CSC/ECE 517 Spring 2018- Project E1805: Convolutional data extraction from Github
Introduction
Expertiza is a web based open source tool developed and maintained by current and past students of North Carolina State University. Instructors
Problem Statement
The objective for this project is: Integrate Github metrics into Expertiza. The tasks required to complete this were broken down as follows.
- Retrieve data on a Git pull request
- Calculate meaningful metrics from the data for teams and individual students
- Display metrics to instructors
- Store metrics in the Expertiza database
Previous Design
Previous work done on this project utilized the Github statistics API, which was unable to retrieve information on individual students. The design was able to accurately fetch and display data covering a team of contributors, but could not create and display individual metrics to instructors.
Proposed Design
The proposed design utilizes the new GraphQL Git API which allows for simple extraction of metrics on a pull request. The API call returns information on multiple commits with only a single fetch command. The returned data is then parsed into team level information and individual level information.
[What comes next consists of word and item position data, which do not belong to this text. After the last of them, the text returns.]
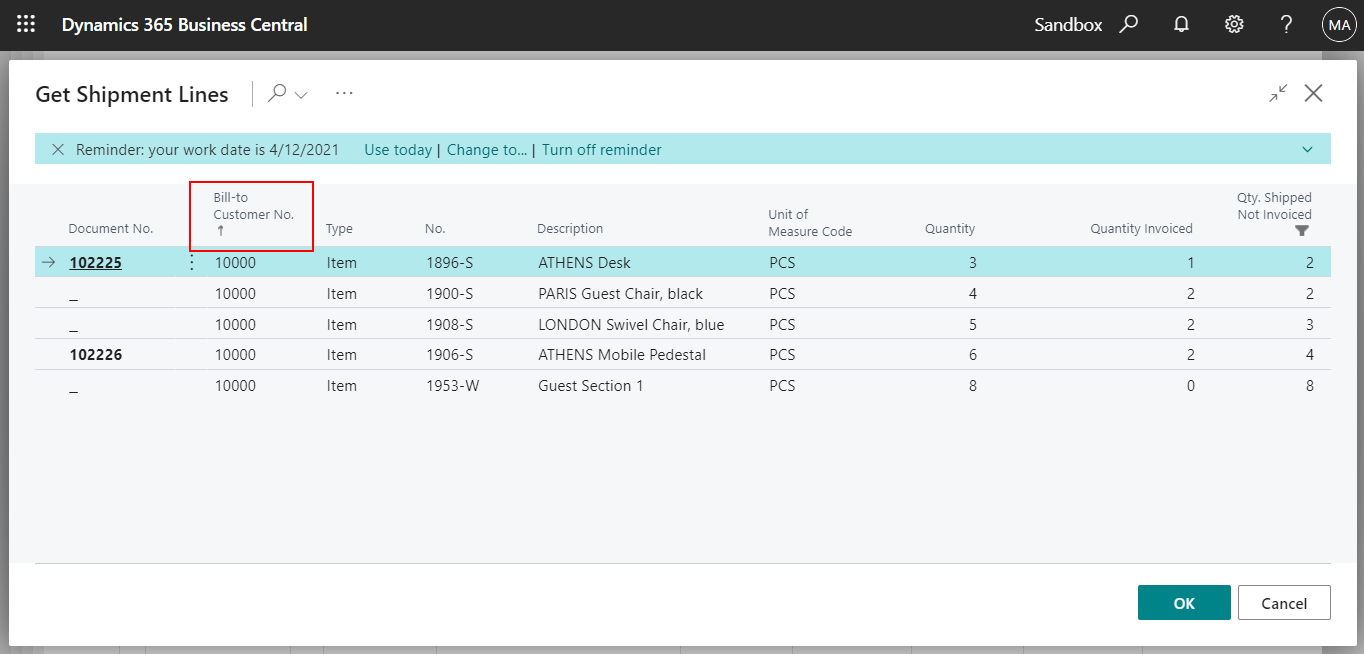Open the row ellipsis menu on line 102225
1364x654 pixels.
pos(191,262)
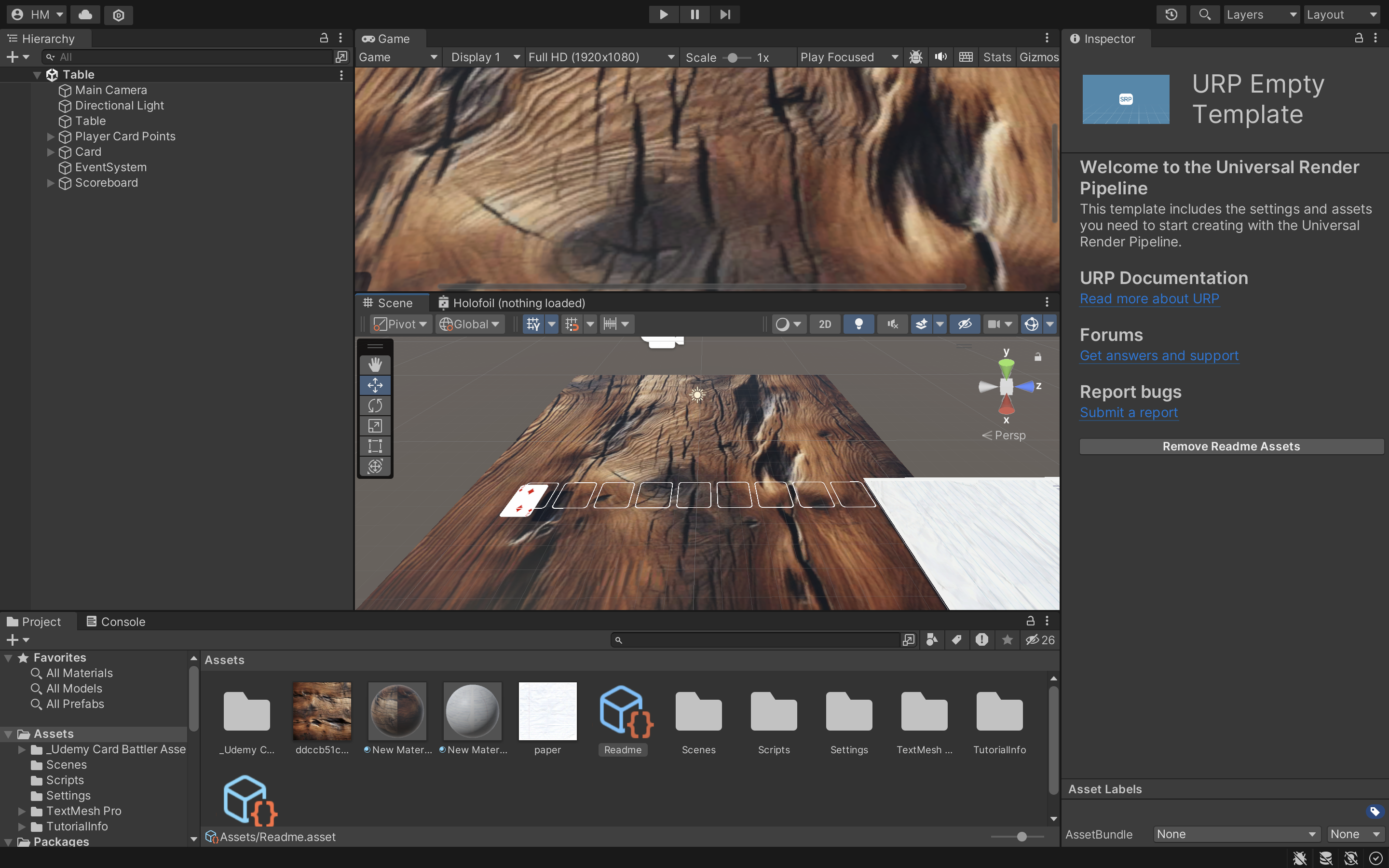This screenshot has width=1389, height=868.
Task: Mute audio in the Game view
Action: [941, 57]
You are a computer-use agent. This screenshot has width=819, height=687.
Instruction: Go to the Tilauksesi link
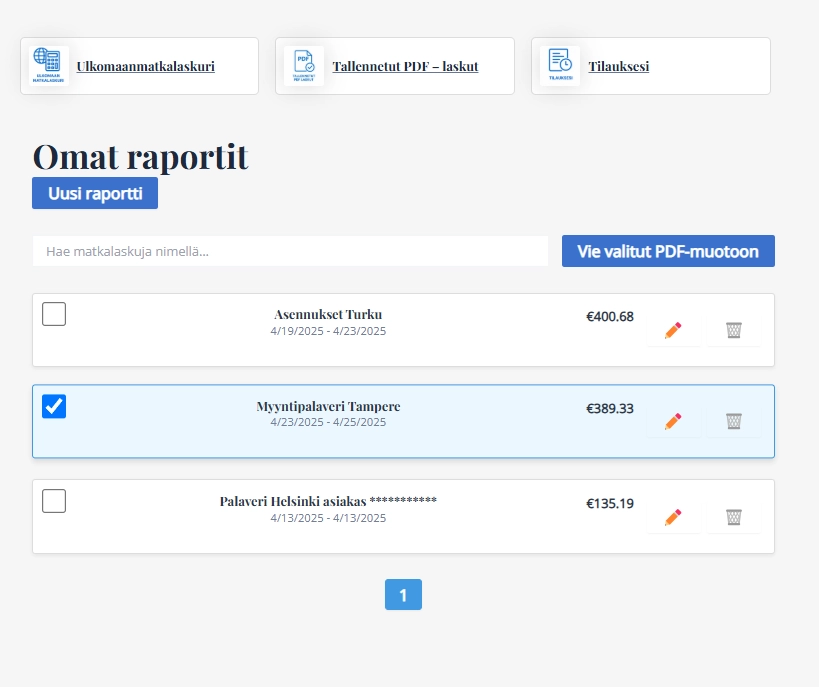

Next, the metrics are calculated from the data and displayed to the user.
Improvements
By manipulating GraphQL API v4, we don't need to pull out all the information from GitHub, which is not customizable. Instead, we can appoint what kind of data we want to fetch so that it's much more efficient than Github Pull Requests API and also we don't need to parse bulk information in order to get the portion we need.
After having the data we want, we start to divide them based on dates and users so that reviewer can understand the contribution of each member clearly.
Results
The output of this module shows the users github data in various metrics through charts and tables. The images below show the metrics gathered, and the charts created when looking at this pull request.
Environment Setup
To test this project manually on your local machine, you need to:
1. Clone from this repository https://github.com/rpot/expertiza/tree/E1805GithubDataExtraction
2. Go to your GitHub account -> Settings -> Developer Settings -> Personal access tokens -> Generate new token -> name the token and check the repo and admin:repo_hook option -> copy the token generated
3. Run GITHUB_ACCESS_TOKEN=<token> rails server, then you can manually test the functionality by going to Assignments as instructor6 -> view submissions -> Show Submission Records -> Show Github Data
Important note: If the project is added to the production environment of Expertiza, an access token must be created for the system and stored internally by some method!
Testing Plan
Tests for this project include testing two methods in app/models/github_datum.rb and one method in app/controllers/github_data_controller.rb by spec/models/github_datum_spec.rb and spec/controllers/github_data_controller_spec.rb.